In fact, in most of these "certifying organizations" many people make a lot of money, especially the employees who have their salaries paid and their travel expenses paid.

I stand strongly by my experience that competent IT people with a lot of relevant hand-on experience do not need to be "certified" and that the major of people who are "certified" do so because they do not have years of the relevant hands-on, real work experience.

In fact, I personally know many "certified people" and almost none of them, to my knowledge, have deep, tangible on-the-job expertise with the systems they are certified for.

Again, I think it is great to learn, study, research and have continuing education; but my direct experience with CISSP was that the entire process was set up to favor their business ecosystem and there was a bias against any expertise that did not fit their business ecosystem model. The fact that ISC2 is a registered non-profit organization does not distract from the facts of how their business model works and how they are bias toward their favorite partners (like certain magazines, certain training schools in their ecosystem, etc.).

Honestly, I am glad I sat for the CISSP and it was good to have insider knowledge into how these organizations operate after becoming a CISSP. I am glad I did it; but not for the reasons one might think! I am glad I experienced how corrupt certification organizations can be and how unskilled (lack of true operational experience) most of their members are!

In closing, let's say you wanted to be a great Unity 3D gaming programmer. Well, you could take 100s of hours of Unity 3D classes and you could learn game programming in C# and how to work in the Unity IDE . You could get lots of certs, but still be a poor game developer.

On the other hand, another person goes out and learns Unity 3D and does not get certified and writes and develops a great Unity 3D application / game which is well known.

Who are you going to hire if looking for a developer?

Of course, you want the second one, the one who actually writes great gaming apps; but the problem is that the good ones often work for themselves. So, you look around, as an employer, and you cannot find a great game programmer to work for you (that you can afford to pay), so you go for the next choice, maybe hire someone with a cert, who at least has passed a series of tests!

So, it is easy to see that the "cert game" is a substitution for true capability and experience; so why not just go roll up your sleeves and develop apps and get hands on IT experience in the areas you are interested it?

After all, it would be better to create and operate a successful web site versus to be "certified" as a web developer; and likewise it is better to have been a sys admin for critical commercial systems (with real day to day IT security issues) versus being certified in IT security!

We are all sure that Steve Jobs was not "certified" in design; and I am sure that Mark Z. was not certified in creating matching algorithms for a "Facebook", LOL

Greatness does not come from certifications.
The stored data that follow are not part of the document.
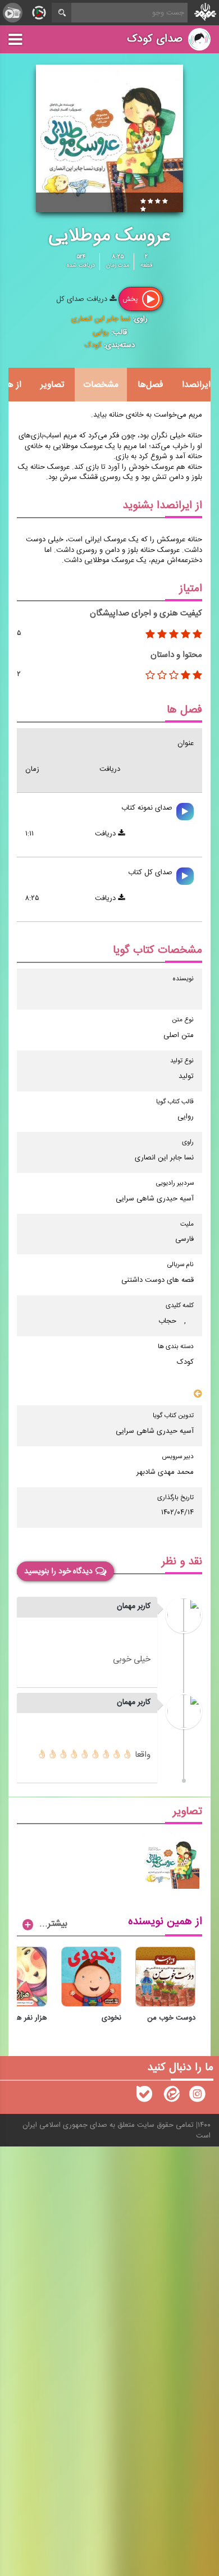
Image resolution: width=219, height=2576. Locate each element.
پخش (130, 298)
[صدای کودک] (197, 2096)
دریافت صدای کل (83, 299)
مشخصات (100, 384)
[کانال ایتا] (171, 2096)
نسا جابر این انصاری (100, 319)
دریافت (106, 834)
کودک (93, 345)
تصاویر (52, 384)
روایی (101, 332)
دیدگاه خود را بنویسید (58, 1571)
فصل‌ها (150, 384)
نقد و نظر (182, 1561)
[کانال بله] (144, 2096)
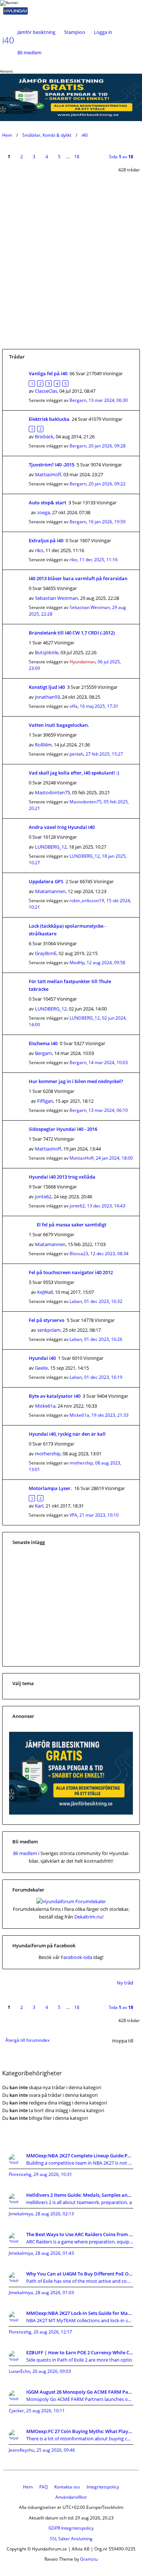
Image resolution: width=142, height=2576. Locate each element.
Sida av (121, 157)
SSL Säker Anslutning (71, 2539)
Success comes from having a dream or a vision and the passion and energy to make that dream happen against all odds. This always means learning new skills.

You do not need permission from anyone, or even financial resources, to learn IT, programming, or to develop software apps. However, you do need permission and financial resource to be "certified"; so it should be obvious that the process of "certification" primary benefits the certifying organization, in most cases.